日本共産党 田村智子
コラム

【08.05.21】ビラを受け取る自由を認めてほしい

葛飾ビラ配布事件、最高裁へ

荒川庸生さんは、今日は墨衣の僧侶の着物で、まっすぐな瞳を会場に向けていました。
正々堂々、「やましい」という思いと無縁、「無辜(むこ)」の心境そのものであることが、まっすぐに伝わります。

日本共産党の都議団報告、区議団報告をドアポストに配った、
それが「住居侵入罪」であり、「財産権を侵した」として有罪とした東京高裁。
地裁の「無罪判決」を破棄したことに、マスコミも驚きや民主主義のこれからに危機感を表していました。

今日は、最高裁で審理をもとめる「上告書」の提出があり、その報告集会が開かれたのです。

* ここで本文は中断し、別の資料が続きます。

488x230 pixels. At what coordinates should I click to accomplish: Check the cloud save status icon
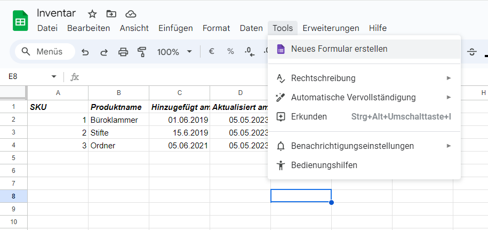point(130,14)
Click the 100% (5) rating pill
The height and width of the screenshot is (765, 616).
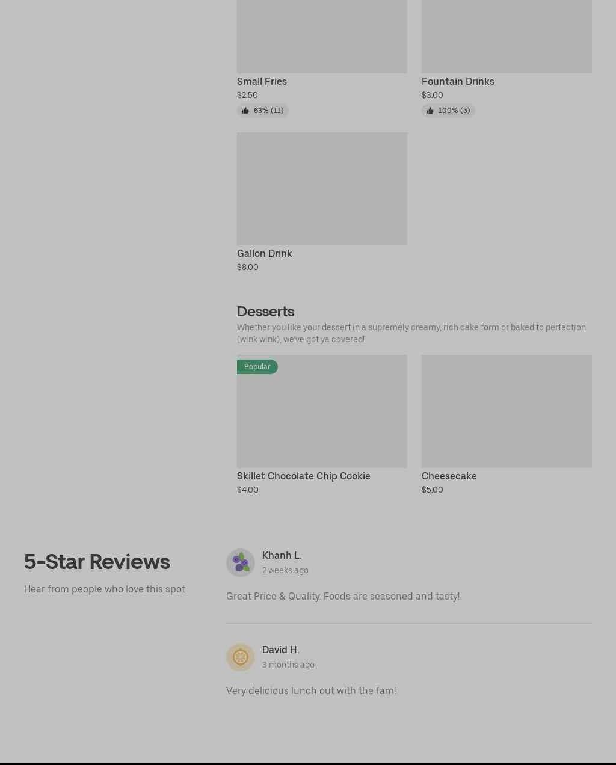[x=448, y=111]
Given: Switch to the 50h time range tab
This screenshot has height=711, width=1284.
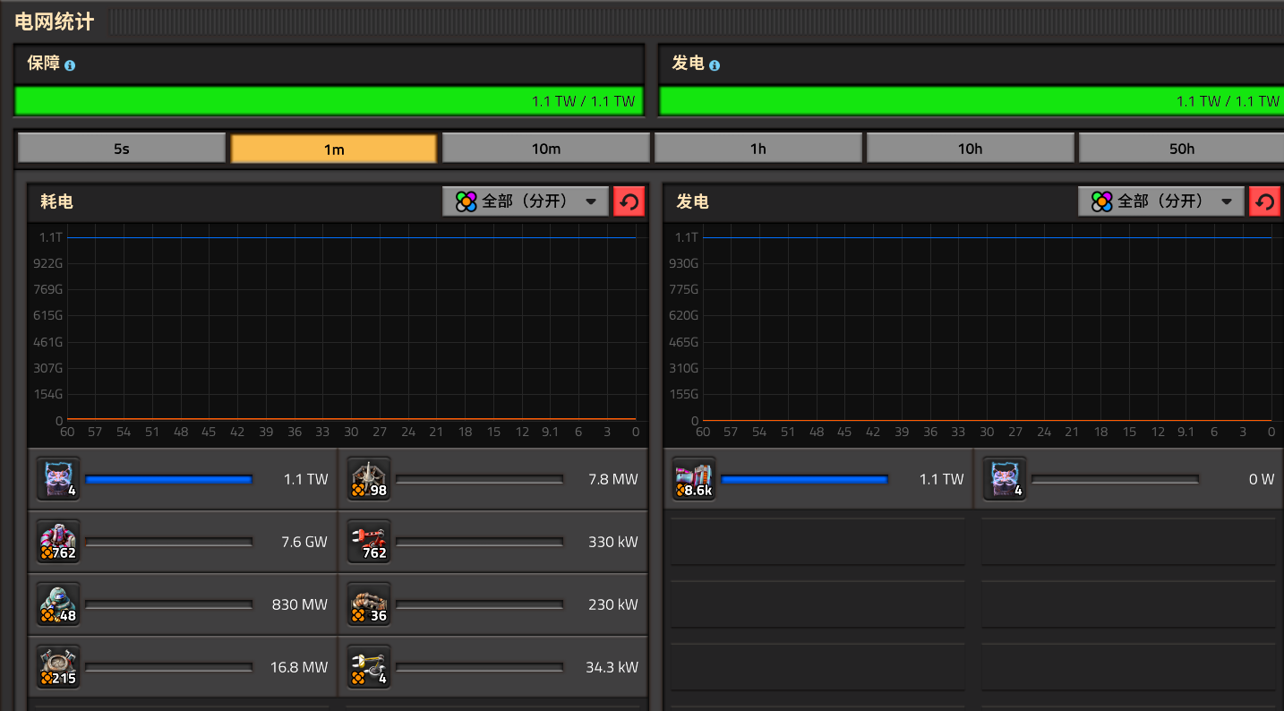Looking at the screenshot, I should [1180, 149].

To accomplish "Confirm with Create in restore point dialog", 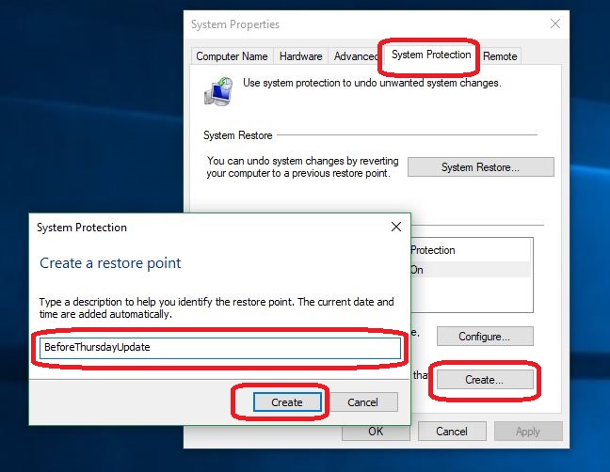I will [286, 402].
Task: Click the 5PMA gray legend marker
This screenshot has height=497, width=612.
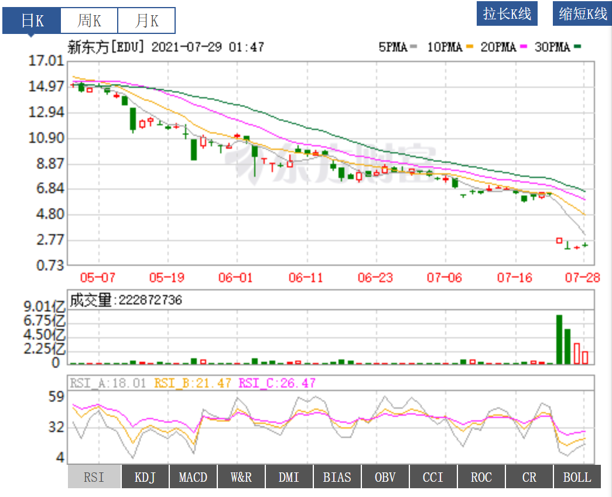Action: point(413,47)
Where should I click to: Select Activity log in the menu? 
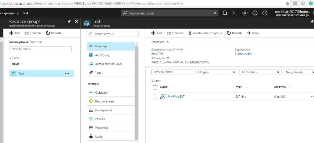point(102,55)
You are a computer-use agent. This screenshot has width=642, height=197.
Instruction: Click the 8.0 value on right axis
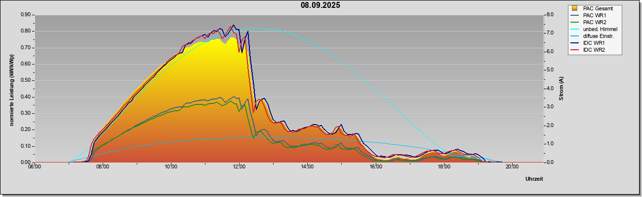[550, 15]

荒川さんや弁護士のみなさんの報告を聞いていて、色々考えさせられました。
ビラを配っただけで逮捕・23日間の拘留、家宅捜査、という警察のやり方への怒りが、どうしても先にたっていましたが、
ビラ配布の自由を制限することの意味を問わなければ、という問題意識がふつふつとわいてきたのです。

問題となったマンションは、総会で「区報以外は配布を禁ずる」ことにしたそうです。
(しかし、これは議事録の発言というレベルで、居住者全体の意思といえるかどうかは疑問です。)
この「確認」は、憲法の「言論表現の自由」とどういう関係になるのか。

「区報」というのは、区議会の決定事項は伝えるけれど、区政の問題点を指摘することはできません。
国に照らして言えば、今の後期高齢者医療制度の説明をするけれど、問題点は隠されることになります。

それでは、問題点を知らせる自由をなぜ制限するのか、
為政者とは異なる立場・主張のビラはなぜ配布の自由を認めないのか、
これは、とても恐ろしいことではないでしょうか。

ビラは受け取る人がいる、目にする人がいるから、「言論表現の自由」が保障される。
受け取る自由を保障してこそ、主張する側の自由がある。
今回の事件は、受け取る自由を制限してはいないのか、
そしてその制限は、民主主義の発展に照らしてどうなのか。

これは、ぜひ多くの国民のみなさんと考えたいテーマだと思います。